ドラマやアニメや漫画では「昔はあんな人ではなかったのに・・」というフリがあって、
「娘さんの死を通じて暴力的に変わってしまった・・」とか「そう、あの出来事があるまでは・・」とか、
さも同情を誘うような「実は良い人」的な補正が加えられますが、
現実にはそんなことはまずないです。
「あの人はひどい人だ」「あの人は暴力的な人だ」は、
100%、「昔からそんな人」です。
どれくらい昔からかというと5才児からです。
人間の脳は5才児までに90%は完成します。
そこを基本としてあとは人格をデコレーションしていきます。
なので幼児期までの育てられ方(主に親の関わり方、周囲の人との関わり方)で9割方決まります。
「こんなはずじゃなかった」との混同
なぜ「昔からこんな人」だったのに、「こんな人じゃなかった」と言うことになるかというと、
「こんなはずじゃなかった」という言葉との混同があります。
似た言葉で「こんなはずじゃなかった」という言葉があります。
これは正しいです。
頑張ったけどうまくいかなかった。
就職したけどつらすぎた。
お金を投資したけど失敗した。
という自分を含めての反省があります。
現在完了形として受容できれば、次は失敗せず発展できる期待があります。
この自分の「こんなはずじゃなかった」を認めたくない場合に、
相手に責任転嫁して「昔はこんな人じゃなかった」と言うのです。
自分が過去に人を選択を間違えたこと、恋してしまったこと、尊敬してしまったこと、同情してしまったこと。

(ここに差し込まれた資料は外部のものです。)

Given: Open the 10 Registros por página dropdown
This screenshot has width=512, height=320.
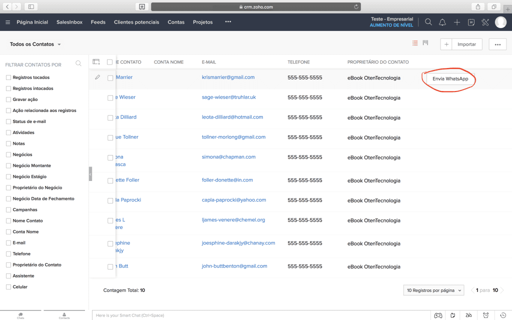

それを「失敗」として認められないと、「昔はいい人だったんだけど、今は悪い人」と合理化して言うことになるのです。
そんなことはありません。
相手は昔から「そんな人だった」のです。「そんな悪いやつ」だったのです。
もし「昔はこんな人じゃなかった」と言っているとすれば、まだその人に対して過去を引きずっているという証拠です。
それは自分の失敗を認められないことから、最低限、相手を「良いやつだった」と納得しようとしているのです。
自分にウソをついているのでとても不健康です。
「昔からあんな人だった」「私が見抜けなかった」「こんなはずじゃなかった」「今後気をつけよう」と素直に認めることから次への一歩が踏み出せます。